Please say whether each statement agrees with the post on the Gospel of Thomas below, answering yes or no and quoting the words of the post that decide it: 1. The Gospel of Thomas mentions a 'Thomas' only twice. 2. The writer concludes that the work is Gnostic. 3. The G2019S LRRK2 mutation appears to have originated with the Libyan Berbers.

> [STUDY TEXT]
──────────────────────────────
No, that's the mythology that develops around the travels of an apostle Thomas much later on.
I'm pretty sure that there was no 'Thomas.' My guess is that the philosophy of being in a twin universe and a twin of an original humanity ends up anthropomorphized by or before "doubting Thomas" in John and ends up credited with the tradition making those philosophical claims which was also denying the physical resurrection.
In the Gospel of Thomas itself, there's only two mentions of a 'Thomas,' both likely later additions. Moreso the work features him having female disciples and discussions directly with them, and the only later tradition following it claimed a female teacher named Mary as the starting point of their sect.
The Gospel of Thomas is a collection of sayings, and that core may have gone by different names before the 2nd century when it's rolled up in a more secretive context as attributed to 'Thomas' (despite the core itself seemingly being more anti-secretive than any other texts in the early Christian tradition).
* Turns out the work is not 'weird' or 'Gnostic' but is directly addressing details from Lucretius, including paraphrasing his view of evolution and atomism, but refuting the claim there's no afterlife by basically appealing to the idea we're in a simulated copy of an original physical world where the spirit doesn't actually depend on a body, because there is no actual body.
* As I dug more into the various mystery religions the followers of the work claimed as informing their views, I saw a number of those were associated with figures various Greek historians were saying came from the same Exodus from Egypt as Moses.
* Turns out a lot of the ahistorical details in the Biblical Exodus narrative better fit the joint sea peoples and Libyan resistance who end up forcibly resettled into the Southern Levant latter on. In the past decade we've also started finding early Iron Age evidence of Aegean and Anatolian settlement and trade previously unknown in the area, including in supposed Israelite settlements like Tel Dan, lending support to the theory that Dan were the Denyen sea peoples.
* Also turns out that in just the past few years a number of Ashkenazi users have been puzzled by their genomic similarity to ancient DNA samples, where the closest overall match in a DNA bank was 3,500 year old Minoan graves sequenced in 2017 or that they have such a high amount of Neolithic Anatolian (which the 2017 study found was effectively identical to Minoan).
* The G2019S LRRK2 mutation that's almost only found among the Libyan Berbers and the Ashkenazi appears to have originated with the former but appeared in the ancestry of the latter ~4,500 plus/minus 1k years. Which is a window that predates the emergence of the Israelites in the first place, but is on the cusp of the sea peoples/Libyan alliance.
* There's also been discovery of endogamy among some of the Minoan populations. Did the Ashkenazi endogamy evidenced from their emergence in Europe and the bottleneck in the first millennium CE actually go back much further than we've been thinking? Maybe Tacitus wasn't so off base when he talked about how some claimed the Exodus involved people from Crete hiding out in Libya.
Anyways, that's a very rough summary of some of the rabbit holes I was going down.
Bonus: Herodotus's description of Helen of Troy spending the whole time in Egypt has two datable markers to the 18th dynasty, which is when Nefertiti, "beautiful woman who arrived" is around during a complete change to Egyptian art and religion while she's the only woman in history to be depicted in the smiting pose, with her only noted relatives being a sister and wetnurse.
──────────────────────────────
> [GIVEN RECORDS]
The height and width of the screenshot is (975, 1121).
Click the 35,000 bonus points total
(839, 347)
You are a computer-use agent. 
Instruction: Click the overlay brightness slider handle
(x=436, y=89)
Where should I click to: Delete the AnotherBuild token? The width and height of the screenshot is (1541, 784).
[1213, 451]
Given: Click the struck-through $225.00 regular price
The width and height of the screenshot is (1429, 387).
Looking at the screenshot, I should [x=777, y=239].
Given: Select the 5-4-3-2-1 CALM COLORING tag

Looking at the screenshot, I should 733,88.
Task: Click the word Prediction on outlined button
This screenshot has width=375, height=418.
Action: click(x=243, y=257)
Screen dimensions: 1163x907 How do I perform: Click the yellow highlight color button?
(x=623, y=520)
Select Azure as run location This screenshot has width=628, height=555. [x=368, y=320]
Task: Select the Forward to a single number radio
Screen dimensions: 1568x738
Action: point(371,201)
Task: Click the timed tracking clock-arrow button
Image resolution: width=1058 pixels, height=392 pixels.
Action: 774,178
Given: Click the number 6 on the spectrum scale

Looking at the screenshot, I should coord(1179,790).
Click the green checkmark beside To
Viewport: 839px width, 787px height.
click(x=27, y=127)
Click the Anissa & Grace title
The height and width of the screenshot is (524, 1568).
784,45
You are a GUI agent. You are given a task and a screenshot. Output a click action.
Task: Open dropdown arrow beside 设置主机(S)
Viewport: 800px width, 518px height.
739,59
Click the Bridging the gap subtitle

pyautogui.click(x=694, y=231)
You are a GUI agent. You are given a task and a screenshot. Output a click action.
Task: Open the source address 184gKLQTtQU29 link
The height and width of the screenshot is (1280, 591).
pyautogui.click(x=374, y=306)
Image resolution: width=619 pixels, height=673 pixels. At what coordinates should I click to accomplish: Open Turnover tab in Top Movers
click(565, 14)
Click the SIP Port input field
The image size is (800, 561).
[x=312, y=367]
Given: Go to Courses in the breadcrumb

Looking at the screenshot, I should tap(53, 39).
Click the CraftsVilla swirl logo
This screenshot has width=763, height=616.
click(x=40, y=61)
──────────────────────────────
> [WRITTEN REPLY]
1. Yes: "In the Gospel of Thomas itself, there's only two mentions of a 'Thomas,' both likely later additions."
2. No: "Turns out the work is not 'weird' or 'Gnostic'"
3. Yes: "The G2019S LRRK2 mutation that's almost only found among the Libyan Berbers and the Ashkenazi appears to have originated with the former"